Il faut se rendre à l'évidence que la commercialisation de produits et de services via Internet requiert une approche commerciale quelque peu différente de la vente « par-dessus le comptoir ».

Ceci est d'une part dû à l'absence de contact direct avec le client potentiel et d'autre part au caractère particulier du client internaute. Pour susciter ou garder la faveur d'un tel visiteur occasionnel et souvent pressé, le commerçant doit veiller à une présentation claire de son commerce et des produits que l'on y trouve. Une page d'accueil qui met vingt secondes ou plus à charger des graphiques et autres banderoles animées sans réel contenu crée de la frustration chez le visiteur qui s'en ira voir ailleurs.
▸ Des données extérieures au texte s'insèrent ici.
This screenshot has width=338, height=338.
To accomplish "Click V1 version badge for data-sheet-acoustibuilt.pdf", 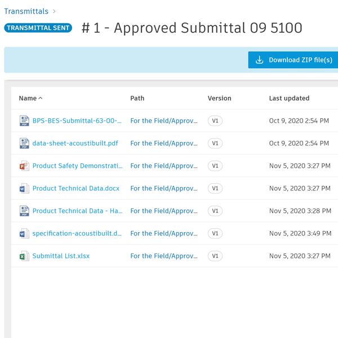I will (x=215, y=143).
Le commerçant devra en outre très régulièrement mettre son site et ses catalogues à jour pour lui insuffler un semblant de vie. Les demandes de renseignements et les réclamations reçues par e-mail devraient être traités immédiatement.

C'est justement dans cet apprentissage de base que les commerçants eux-mêmes, leurs fédérations et les pouvoirs publics devront investir encore davantage, en organisant plus de séminaires et d'ateliers, en créant des cellules d'assistance technique, en éditant des brochures d'information et, pourquoi pas, en favorisant activement la création de structures commerciales électroniques communes à une région ou à une branche du commerce.

Dans un même esprit, il faudra davantage miser sur la vulgarisation d'Internet, par exemple, en installant des « bornes Internet » dans des lieux publics et en équipant les écoles. Les administrations pub-liques, à quelques expressions près, font triste mine à l'aube des Temps Modernes, mais pourront, par des efforts de modernisation considérables, contribuer à une plus large utilisation d'Internet et, inévitablement, du commerce électronique.

Ce qui a en fin de compte largement favorisé l'engouement des Américains pour les achats en ligne est la baisse importante des prix des connections après le démantèlement du seul opérateur téléphonique de l'époque. La chute des prix du téléphone en Europe a commencé mais prendra encore beaucoup de temps avant d'atteindre les niveaux américains.

D'ici là, il appartient à ceux que le filon du commerce électronique intéresse d'attirer des clients en leur offrant des connections abordables ou gratuites. Si le commerce électronique ne naît pas progressivement du simple constat qu'il appartient d'abord au commerce de séduire ses clients grâce à ce nouvel outil, il restera une chose inquiétante et étrange dont tout le monde parlera sans toutefois s'y lancer.